[Stored data entries]

________________

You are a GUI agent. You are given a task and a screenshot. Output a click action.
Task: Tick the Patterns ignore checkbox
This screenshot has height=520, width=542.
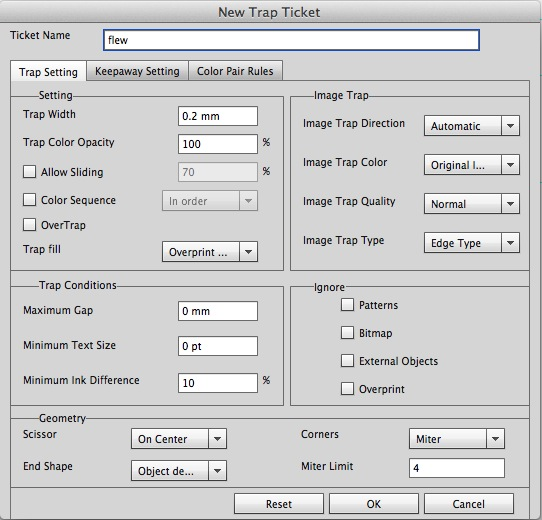347,305
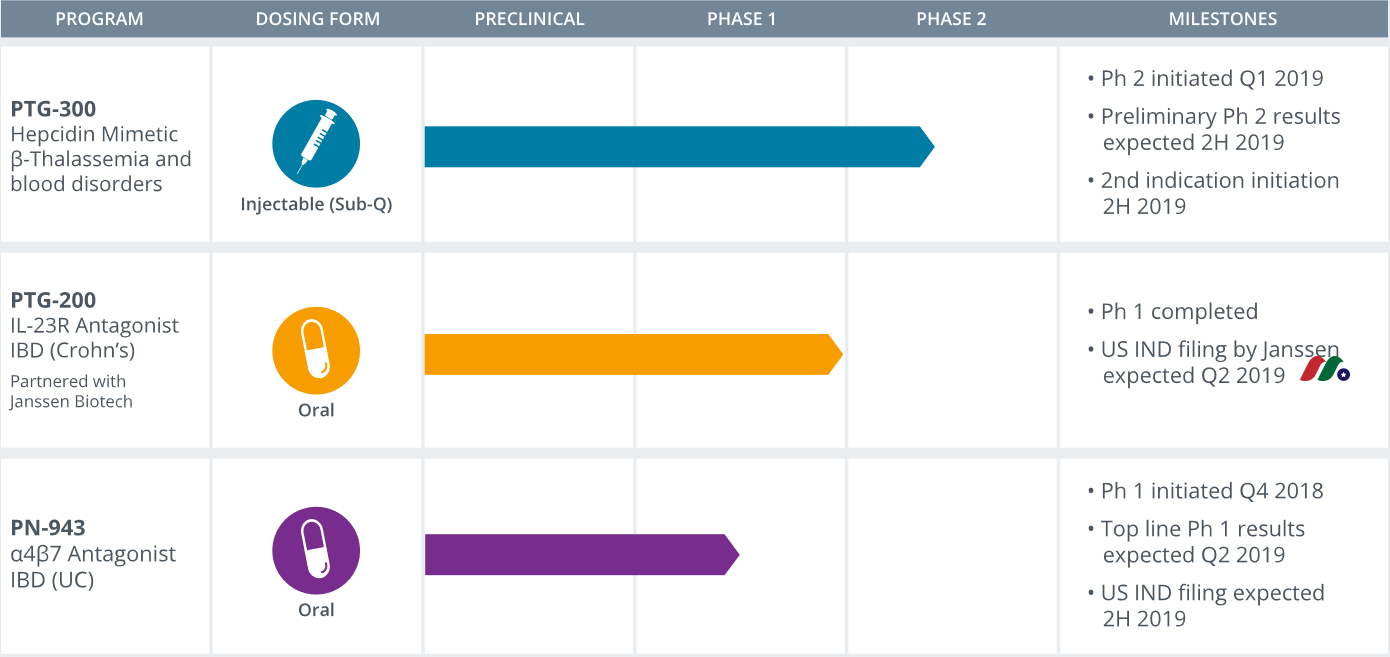Select the MILESTONES column header
Screen dimensions: 1390x657
pyautogui.click(x=1223, y=19)
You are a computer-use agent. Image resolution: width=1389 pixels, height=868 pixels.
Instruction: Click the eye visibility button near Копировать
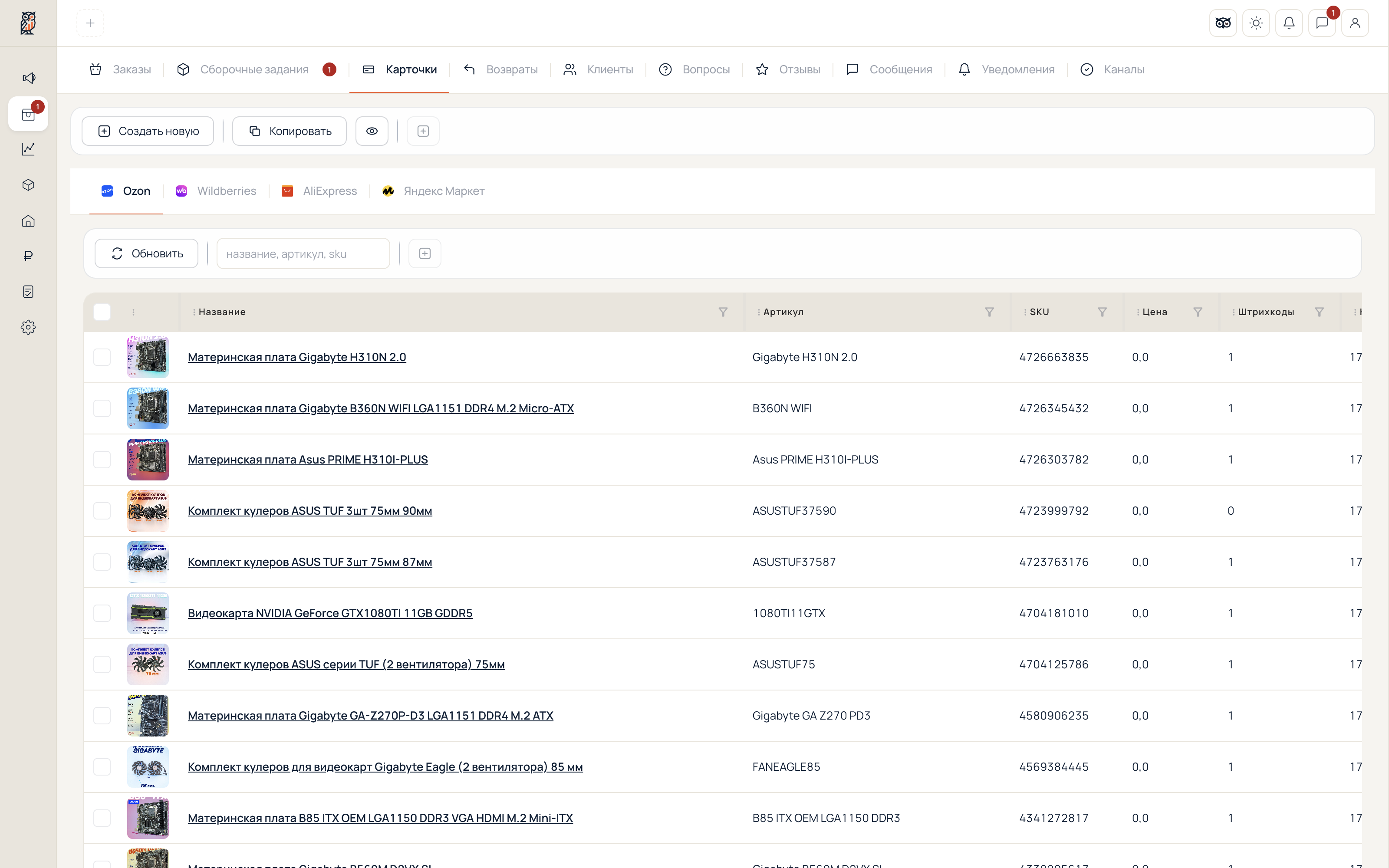(x=372, y=131)
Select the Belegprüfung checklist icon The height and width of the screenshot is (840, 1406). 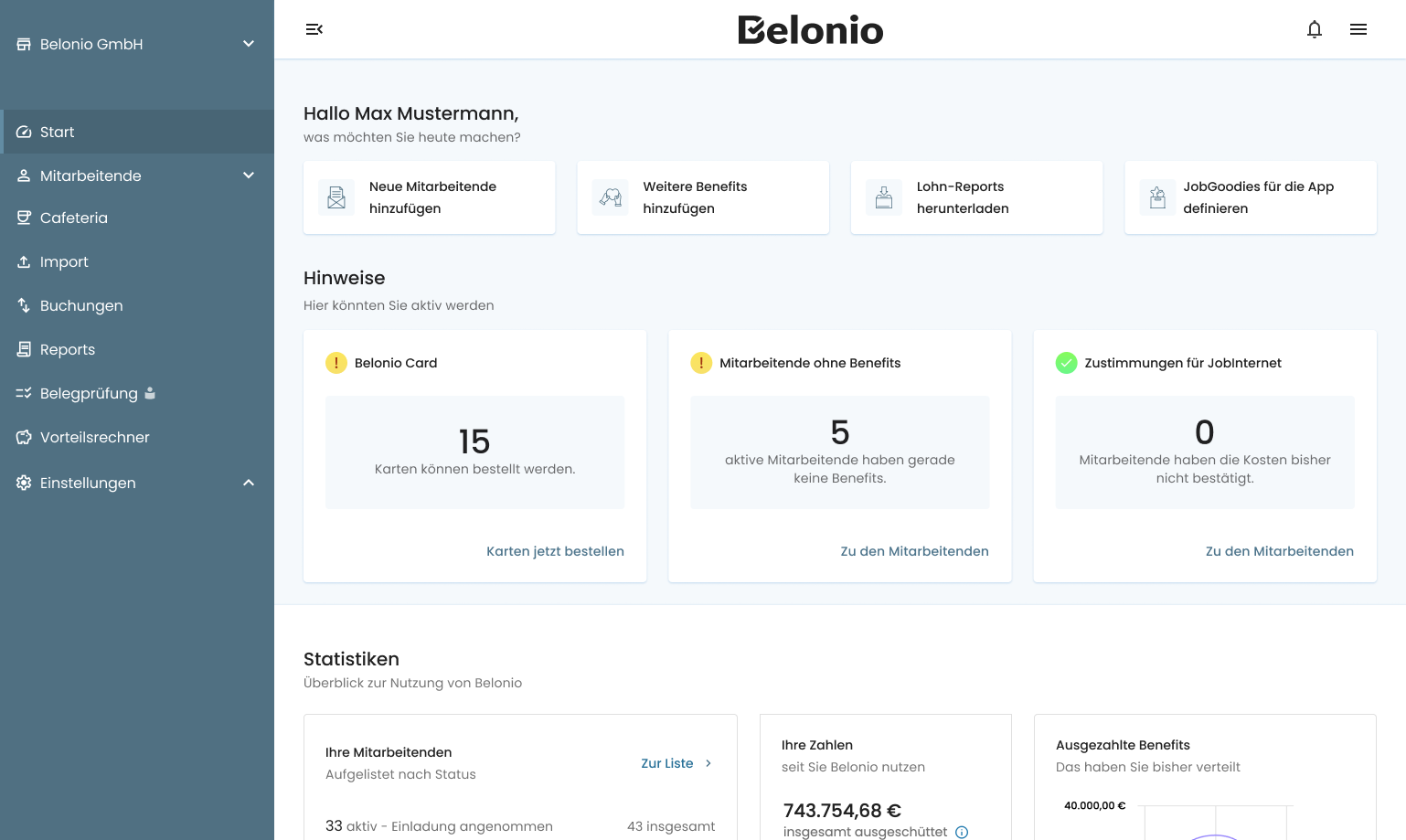coord(23,393)
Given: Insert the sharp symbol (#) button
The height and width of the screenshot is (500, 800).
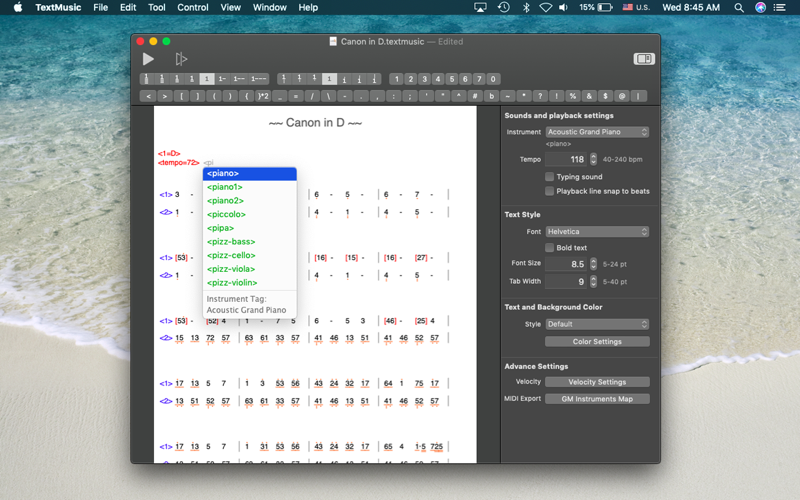Looking at the screenshot, I should [475, 96].
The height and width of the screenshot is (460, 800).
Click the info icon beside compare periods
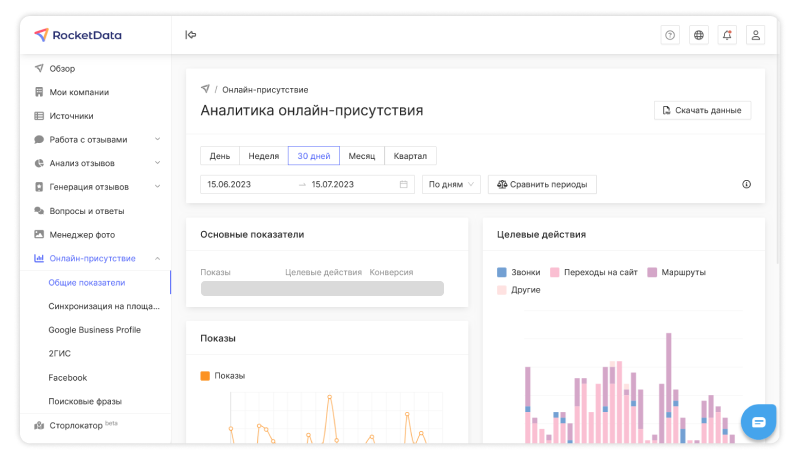(x=746, y=184)
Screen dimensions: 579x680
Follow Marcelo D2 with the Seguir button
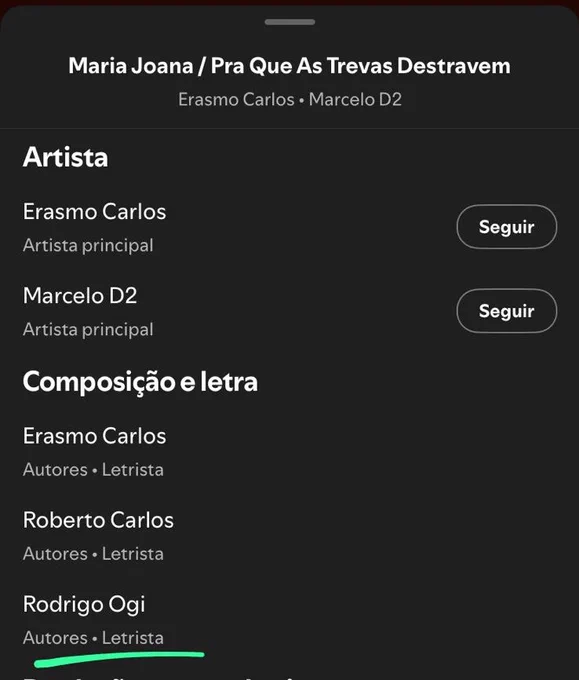tap(507, 311)
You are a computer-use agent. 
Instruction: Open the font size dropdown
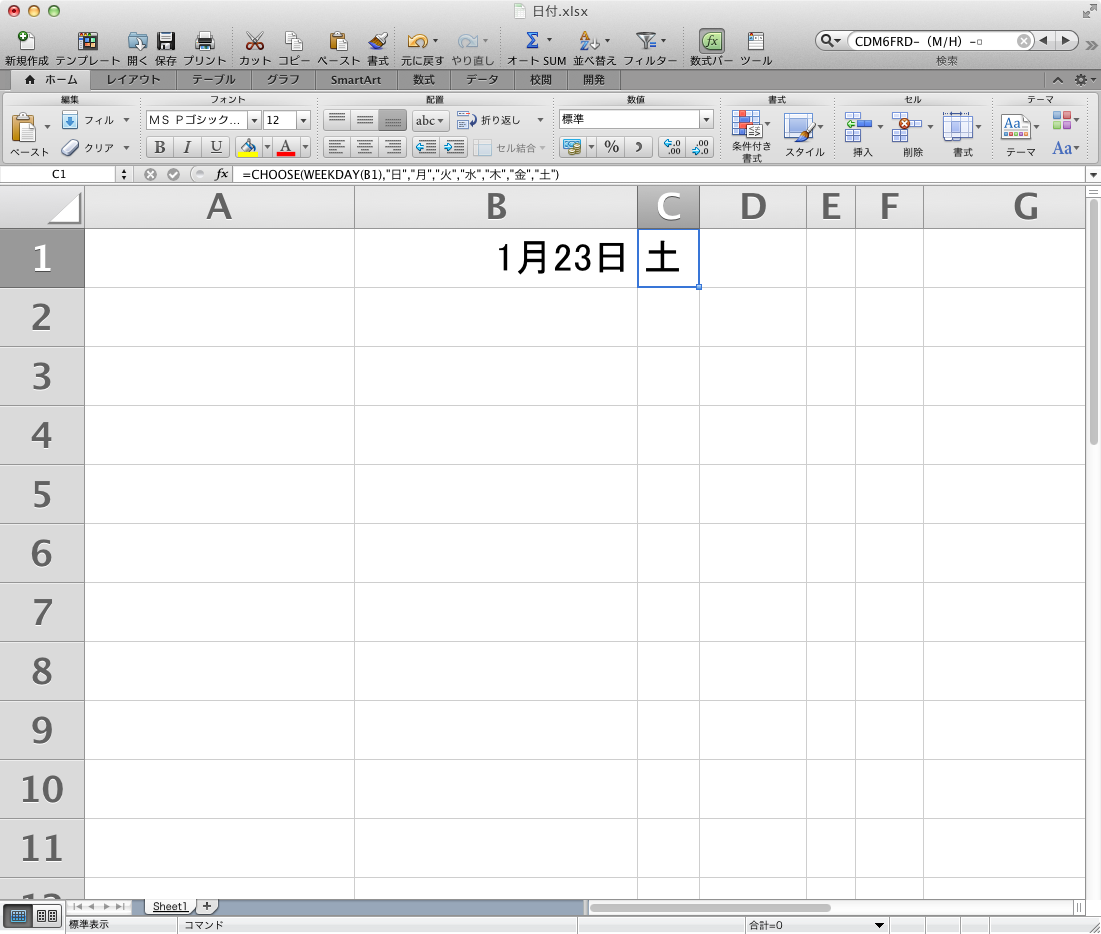(x=303, y=120)
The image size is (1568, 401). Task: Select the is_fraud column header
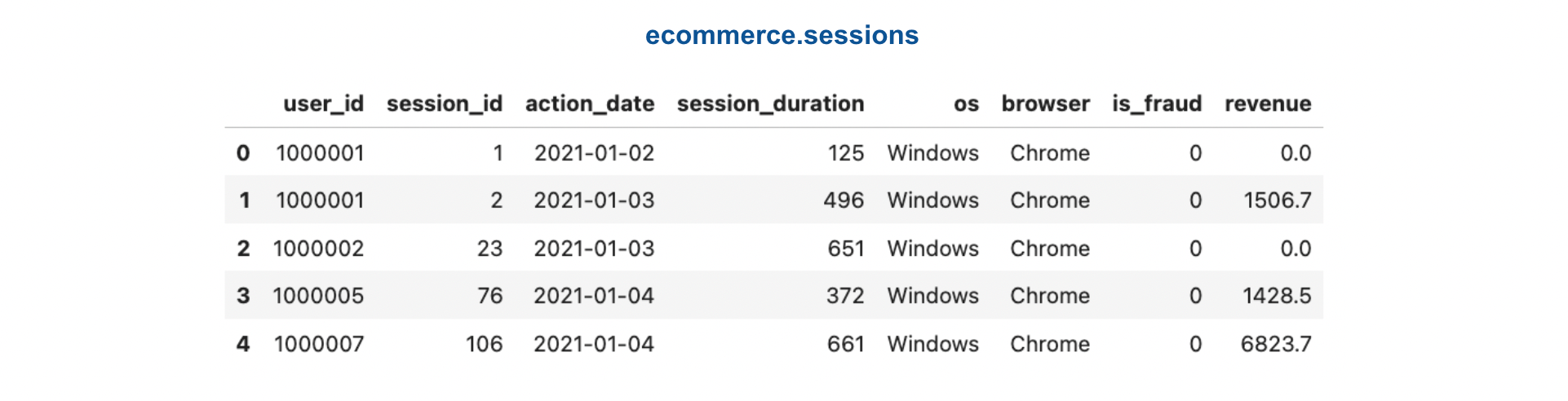1156,104
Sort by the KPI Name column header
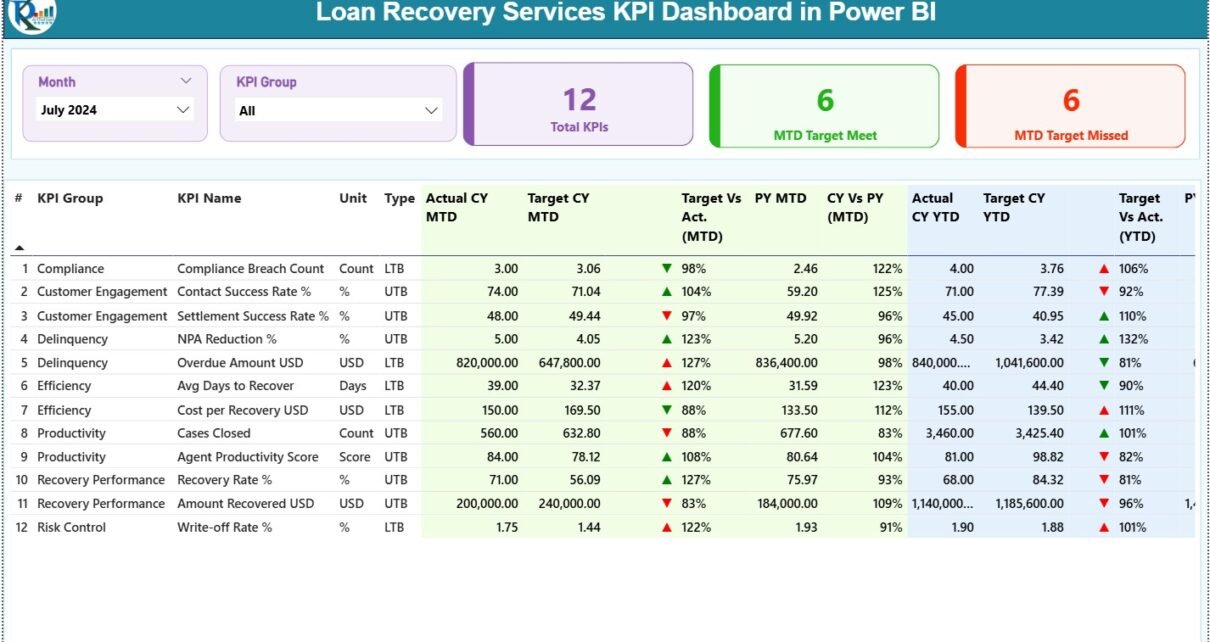This screenshot has height=642, width=1210. pos(209,198)
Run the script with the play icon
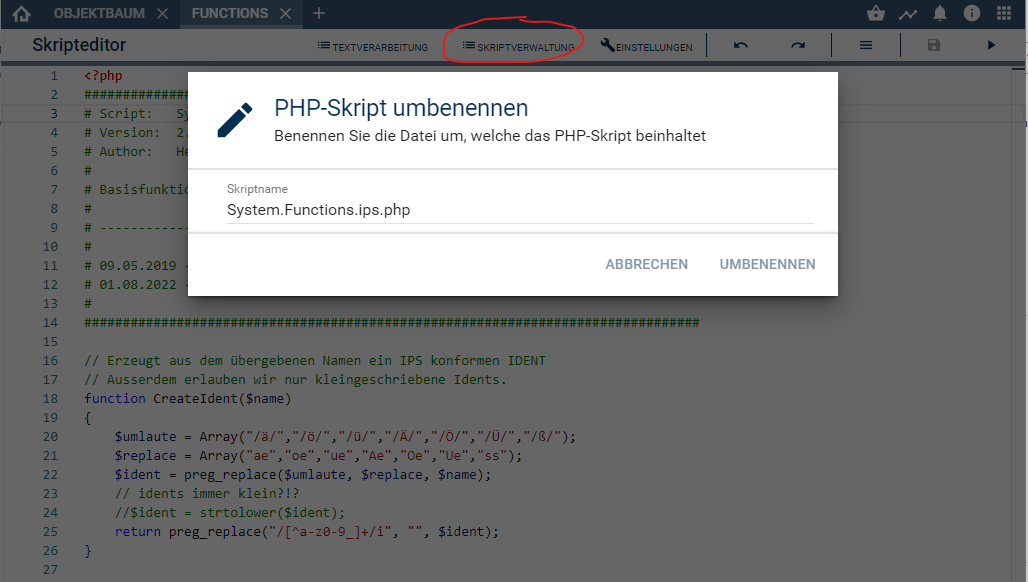 pos(991,46)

________________

> Work to be completed
All lines from the one with "Screen dimensions: 579x680" through the end of the records above must be reproduced exactly, both ends included, and the pictures must be left out.

> Answer box
Screen dimensions: 579x680
Follow Marcelo D2 with the Seguir button
tap(507, 311)
You are a computer-use agent. 
Instruction: Open the font size dropdown
(x=303, y=120)
The image size is (1568, 401). Task: Select the is_fraud column header
1156,104
Sort by the KPI Name column header
This screenshot has height=642, width=1210. pos(209,198)
Run the script with the play icon
 pos(991,46)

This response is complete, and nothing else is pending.